### Provided data

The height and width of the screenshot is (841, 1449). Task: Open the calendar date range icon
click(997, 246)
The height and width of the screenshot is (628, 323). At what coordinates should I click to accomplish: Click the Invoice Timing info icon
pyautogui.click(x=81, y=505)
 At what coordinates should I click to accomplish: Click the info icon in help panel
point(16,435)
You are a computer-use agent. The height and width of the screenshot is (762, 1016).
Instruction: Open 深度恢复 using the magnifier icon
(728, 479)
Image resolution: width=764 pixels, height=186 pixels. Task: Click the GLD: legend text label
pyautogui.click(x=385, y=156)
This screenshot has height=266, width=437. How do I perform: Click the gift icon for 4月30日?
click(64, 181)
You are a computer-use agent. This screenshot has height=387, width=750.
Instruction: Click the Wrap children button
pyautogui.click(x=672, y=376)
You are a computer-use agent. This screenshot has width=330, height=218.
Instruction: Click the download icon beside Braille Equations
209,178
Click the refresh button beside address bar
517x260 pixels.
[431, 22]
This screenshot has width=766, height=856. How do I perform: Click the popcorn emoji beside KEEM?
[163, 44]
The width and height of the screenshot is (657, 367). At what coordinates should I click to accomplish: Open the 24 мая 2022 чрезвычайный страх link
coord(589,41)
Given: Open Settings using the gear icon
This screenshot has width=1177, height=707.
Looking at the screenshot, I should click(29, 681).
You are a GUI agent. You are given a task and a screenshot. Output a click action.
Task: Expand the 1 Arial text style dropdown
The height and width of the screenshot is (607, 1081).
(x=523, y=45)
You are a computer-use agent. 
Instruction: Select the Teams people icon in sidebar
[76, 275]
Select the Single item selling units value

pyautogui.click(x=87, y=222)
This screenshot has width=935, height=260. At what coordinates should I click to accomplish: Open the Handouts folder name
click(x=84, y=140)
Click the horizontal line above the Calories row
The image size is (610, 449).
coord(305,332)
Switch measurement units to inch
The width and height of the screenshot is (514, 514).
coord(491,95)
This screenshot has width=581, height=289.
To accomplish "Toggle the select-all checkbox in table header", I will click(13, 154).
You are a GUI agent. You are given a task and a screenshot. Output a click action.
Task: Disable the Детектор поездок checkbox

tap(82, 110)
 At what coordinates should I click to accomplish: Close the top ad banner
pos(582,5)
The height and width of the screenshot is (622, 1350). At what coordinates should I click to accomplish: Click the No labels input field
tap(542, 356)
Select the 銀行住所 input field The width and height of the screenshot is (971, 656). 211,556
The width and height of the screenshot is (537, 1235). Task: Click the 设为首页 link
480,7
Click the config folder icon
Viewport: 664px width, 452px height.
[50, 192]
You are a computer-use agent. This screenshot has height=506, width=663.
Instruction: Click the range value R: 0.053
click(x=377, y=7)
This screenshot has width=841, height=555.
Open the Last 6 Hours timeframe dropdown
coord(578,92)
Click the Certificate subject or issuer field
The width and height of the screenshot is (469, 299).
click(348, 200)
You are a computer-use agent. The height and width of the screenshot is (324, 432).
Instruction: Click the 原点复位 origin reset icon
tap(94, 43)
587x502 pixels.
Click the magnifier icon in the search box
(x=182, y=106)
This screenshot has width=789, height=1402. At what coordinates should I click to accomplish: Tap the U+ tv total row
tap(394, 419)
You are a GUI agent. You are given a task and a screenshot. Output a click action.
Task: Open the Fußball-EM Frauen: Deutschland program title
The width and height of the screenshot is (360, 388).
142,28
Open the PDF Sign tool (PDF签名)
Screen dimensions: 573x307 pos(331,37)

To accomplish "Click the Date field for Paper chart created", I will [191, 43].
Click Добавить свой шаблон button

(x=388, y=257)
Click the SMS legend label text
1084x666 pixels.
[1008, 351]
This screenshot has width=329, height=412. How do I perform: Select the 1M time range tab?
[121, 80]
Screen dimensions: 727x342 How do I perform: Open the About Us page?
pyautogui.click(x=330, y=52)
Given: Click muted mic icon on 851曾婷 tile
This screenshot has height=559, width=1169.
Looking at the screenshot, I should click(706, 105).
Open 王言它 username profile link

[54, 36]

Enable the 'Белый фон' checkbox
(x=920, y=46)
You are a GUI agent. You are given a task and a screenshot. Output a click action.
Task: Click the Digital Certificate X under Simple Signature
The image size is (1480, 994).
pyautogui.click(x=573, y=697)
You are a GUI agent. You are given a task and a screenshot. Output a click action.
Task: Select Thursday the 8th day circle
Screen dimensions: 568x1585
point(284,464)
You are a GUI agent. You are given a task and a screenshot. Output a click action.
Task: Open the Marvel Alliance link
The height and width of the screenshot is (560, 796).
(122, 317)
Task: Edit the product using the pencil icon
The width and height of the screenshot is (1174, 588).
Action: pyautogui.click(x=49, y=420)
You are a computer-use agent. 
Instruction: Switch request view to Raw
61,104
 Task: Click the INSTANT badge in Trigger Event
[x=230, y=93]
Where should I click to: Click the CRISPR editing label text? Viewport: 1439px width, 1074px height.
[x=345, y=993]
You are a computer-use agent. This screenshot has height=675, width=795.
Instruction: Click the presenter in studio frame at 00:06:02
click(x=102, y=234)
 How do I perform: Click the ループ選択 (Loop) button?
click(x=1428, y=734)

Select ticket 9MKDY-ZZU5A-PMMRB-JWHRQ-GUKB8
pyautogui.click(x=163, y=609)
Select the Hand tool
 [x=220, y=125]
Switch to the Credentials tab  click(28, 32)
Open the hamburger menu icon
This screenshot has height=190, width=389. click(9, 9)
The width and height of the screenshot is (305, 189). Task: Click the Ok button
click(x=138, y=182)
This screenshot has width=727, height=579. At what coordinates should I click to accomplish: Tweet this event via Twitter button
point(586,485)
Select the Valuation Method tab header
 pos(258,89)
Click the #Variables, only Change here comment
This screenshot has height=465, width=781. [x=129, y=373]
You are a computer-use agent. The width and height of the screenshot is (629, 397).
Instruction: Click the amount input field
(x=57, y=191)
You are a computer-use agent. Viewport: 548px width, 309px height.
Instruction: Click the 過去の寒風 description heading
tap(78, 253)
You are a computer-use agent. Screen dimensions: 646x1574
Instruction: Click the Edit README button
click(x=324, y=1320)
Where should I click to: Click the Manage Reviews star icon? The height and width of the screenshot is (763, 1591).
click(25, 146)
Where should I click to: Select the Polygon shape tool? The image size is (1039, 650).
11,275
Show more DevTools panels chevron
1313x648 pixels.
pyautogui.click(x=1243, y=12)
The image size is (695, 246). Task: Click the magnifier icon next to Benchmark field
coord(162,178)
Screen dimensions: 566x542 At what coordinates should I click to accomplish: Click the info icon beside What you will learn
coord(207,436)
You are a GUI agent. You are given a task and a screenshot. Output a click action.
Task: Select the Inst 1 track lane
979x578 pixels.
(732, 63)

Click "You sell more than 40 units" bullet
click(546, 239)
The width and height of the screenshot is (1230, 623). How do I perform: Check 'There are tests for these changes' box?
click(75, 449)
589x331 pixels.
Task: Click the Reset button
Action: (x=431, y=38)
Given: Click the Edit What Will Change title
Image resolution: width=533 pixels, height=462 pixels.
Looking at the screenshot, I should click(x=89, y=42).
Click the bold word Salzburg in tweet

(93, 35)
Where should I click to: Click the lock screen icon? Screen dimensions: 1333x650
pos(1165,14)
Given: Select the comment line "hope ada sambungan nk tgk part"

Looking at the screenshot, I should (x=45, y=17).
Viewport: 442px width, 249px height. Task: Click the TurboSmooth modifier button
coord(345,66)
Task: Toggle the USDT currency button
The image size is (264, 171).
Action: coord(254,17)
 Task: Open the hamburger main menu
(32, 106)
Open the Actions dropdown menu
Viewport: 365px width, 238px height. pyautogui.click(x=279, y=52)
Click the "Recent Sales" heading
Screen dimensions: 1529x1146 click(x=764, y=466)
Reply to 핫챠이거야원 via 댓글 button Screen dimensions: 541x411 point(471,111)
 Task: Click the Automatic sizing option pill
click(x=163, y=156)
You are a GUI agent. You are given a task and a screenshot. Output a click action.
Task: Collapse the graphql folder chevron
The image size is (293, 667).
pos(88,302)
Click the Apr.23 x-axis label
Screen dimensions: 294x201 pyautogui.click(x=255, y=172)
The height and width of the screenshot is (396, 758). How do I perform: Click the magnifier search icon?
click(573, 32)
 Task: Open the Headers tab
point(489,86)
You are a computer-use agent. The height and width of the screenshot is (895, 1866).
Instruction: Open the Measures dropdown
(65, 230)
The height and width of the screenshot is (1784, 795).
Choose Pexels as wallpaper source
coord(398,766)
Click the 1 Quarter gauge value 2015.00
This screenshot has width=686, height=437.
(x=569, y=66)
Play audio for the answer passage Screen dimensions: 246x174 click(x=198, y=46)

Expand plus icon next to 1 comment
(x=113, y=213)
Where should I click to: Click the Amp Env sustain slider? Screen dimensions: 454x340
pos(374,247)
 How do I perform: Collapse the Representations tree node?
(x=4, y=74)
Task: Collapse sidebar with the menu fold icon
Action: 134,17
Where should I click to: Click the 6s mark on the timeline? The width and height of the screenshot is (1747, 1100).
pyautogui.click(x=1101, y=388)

######

On how many lines above does the word "Certificate" appear? Answer with that figure only.

2